Richard Dawkins, one of the more notable New Atheists, wrote an essay a couple of years ago for Edge.org’s The World Question Center in answer to the question What is your dangerous idea? A quote:

Retribution as a moral principle is incompatible with a scientific view of human behaviour. As scientists, we believe that human brains, though they may not work in the same way as man-made computers, are as surely governed by the laws of physics. When a computer malfunctions, we do not punish it. We track down the problem and fix it, usually by replacing a damaged component, either in hardware or software.

But doesn’t a truly scientific, mechanistic view of the nervous system make nonsense of the very idea of responsibility, whether diminished or not? Any crime, however heinous, is in principle to be blamed on antecedent conditions acting through the accused’s physiology, heredity and environment. …
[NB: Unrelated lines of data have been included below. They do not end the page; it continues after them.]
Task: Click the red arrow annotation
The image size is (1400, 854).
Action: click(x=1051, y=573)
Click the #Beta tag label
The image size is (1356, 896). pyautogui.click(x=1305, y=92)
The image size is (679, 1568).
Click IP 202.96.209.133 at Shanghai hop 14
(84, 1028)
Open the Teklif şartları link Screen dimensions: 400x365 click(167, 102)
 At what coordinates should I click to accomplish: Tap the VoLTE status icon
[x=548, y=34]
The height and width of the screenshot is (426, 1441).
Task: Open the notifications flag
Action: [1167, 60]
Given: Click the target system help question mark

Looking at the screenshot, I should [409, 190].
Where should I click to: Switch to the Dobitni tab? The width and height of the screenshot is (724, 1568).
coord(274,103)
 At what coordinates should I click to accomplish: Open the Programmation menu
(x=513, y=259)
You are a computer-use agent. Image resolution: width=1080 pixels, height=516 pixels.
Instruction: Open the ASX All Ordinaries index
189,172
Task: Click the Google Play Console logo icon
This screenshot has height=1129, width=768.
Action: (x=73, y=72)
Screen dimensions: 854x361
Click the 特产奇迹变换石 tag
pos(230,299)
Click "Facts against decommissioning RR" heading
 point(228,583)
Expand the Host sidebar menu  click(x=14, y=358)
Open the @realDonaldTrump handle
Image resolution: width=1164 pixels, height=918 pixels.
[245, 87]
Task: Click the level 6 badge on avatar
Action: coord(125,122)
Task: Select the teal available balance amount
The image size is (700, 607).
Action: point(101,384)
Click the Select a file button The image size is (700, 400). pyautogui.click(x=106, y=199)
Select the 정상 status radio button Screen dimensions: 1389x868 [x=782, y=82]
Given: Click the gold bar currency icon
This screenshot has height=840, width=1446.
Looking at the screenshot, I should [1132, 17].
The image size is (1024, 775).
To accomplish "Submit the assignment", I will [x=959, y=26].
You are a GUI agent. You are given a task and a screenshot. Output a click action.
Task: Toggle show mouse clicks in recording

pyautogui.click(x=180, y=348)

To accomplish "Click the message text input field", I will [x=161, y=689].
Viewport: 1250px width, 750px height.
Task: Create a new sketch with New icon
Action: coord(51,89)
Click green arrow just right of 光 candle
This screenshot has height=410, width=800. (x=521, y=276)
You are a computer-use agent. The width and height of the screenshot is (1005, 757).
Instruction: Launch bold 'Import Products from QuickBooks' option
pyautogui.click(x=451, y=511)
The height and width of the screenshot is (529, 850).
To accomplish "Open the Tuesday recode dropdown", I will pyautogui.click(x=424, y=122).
Why is it that we humans find it almost impossible to accept such conclusions? Why do we vent such visceral hatred on child murderers, or on thuggish vandals, when we should simply regard them as faulty units that need fixing or replacing? Presumably because mental constructs like blame and responsibility, indeed evil and good, are built into our brains by millennia of Darwinian evolution. Assigning blame and responsibility is an aspect of the useful fiction of intentional agents that we construct in our brains as a means of short-cutting a truer analysis of what is going on in the world in which we have to live.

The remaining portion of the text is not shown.